▶ **EXERCISE GOAL**: Copy the stretch from the line containing "The image size is (1398, 868)." through the line containing "pos(1360,572)", swapping "magnifier" for "magnifying glass" and changing nothing else. Leave the pictures out.
___ RECORDS FOR THIS EXERCISE ___
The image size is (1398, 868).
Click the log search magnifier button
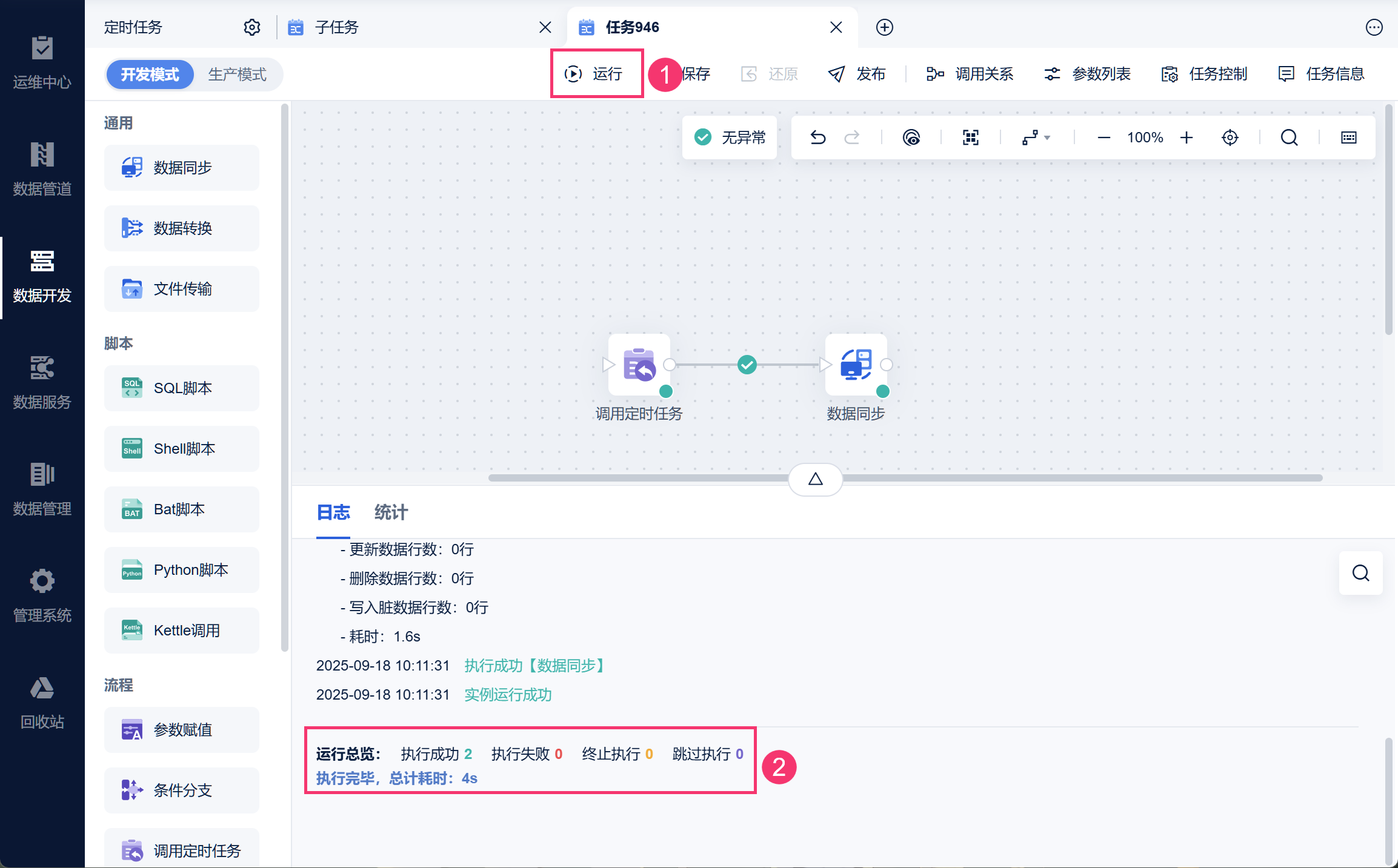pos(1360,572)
___
___ RECORDS FOR THIS EXERCISE ___
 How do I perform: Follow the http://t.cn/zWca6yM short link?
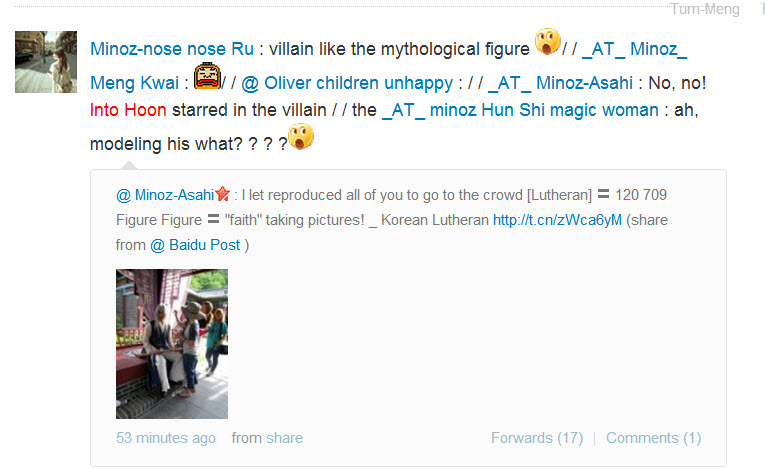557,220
___
___ RECORDS FOR THIS EXERCISE ___
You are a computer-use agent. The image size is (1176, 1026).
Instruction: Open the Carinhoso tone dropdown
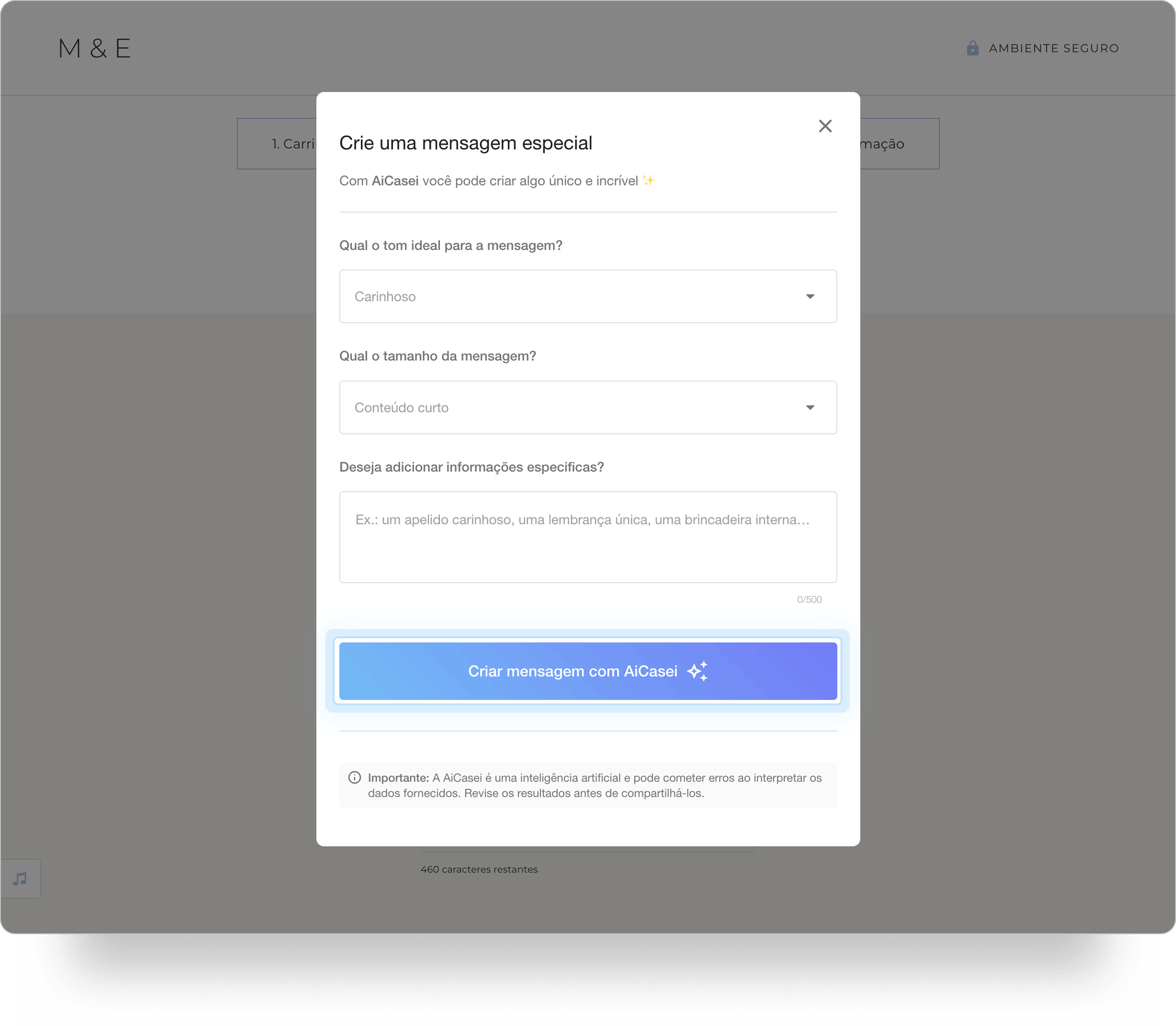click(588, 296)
___
▶ **WRITTEN ANSWER**:
The image size is (1398, 868).
Click the log search magnifying glass button
pos(1360,572)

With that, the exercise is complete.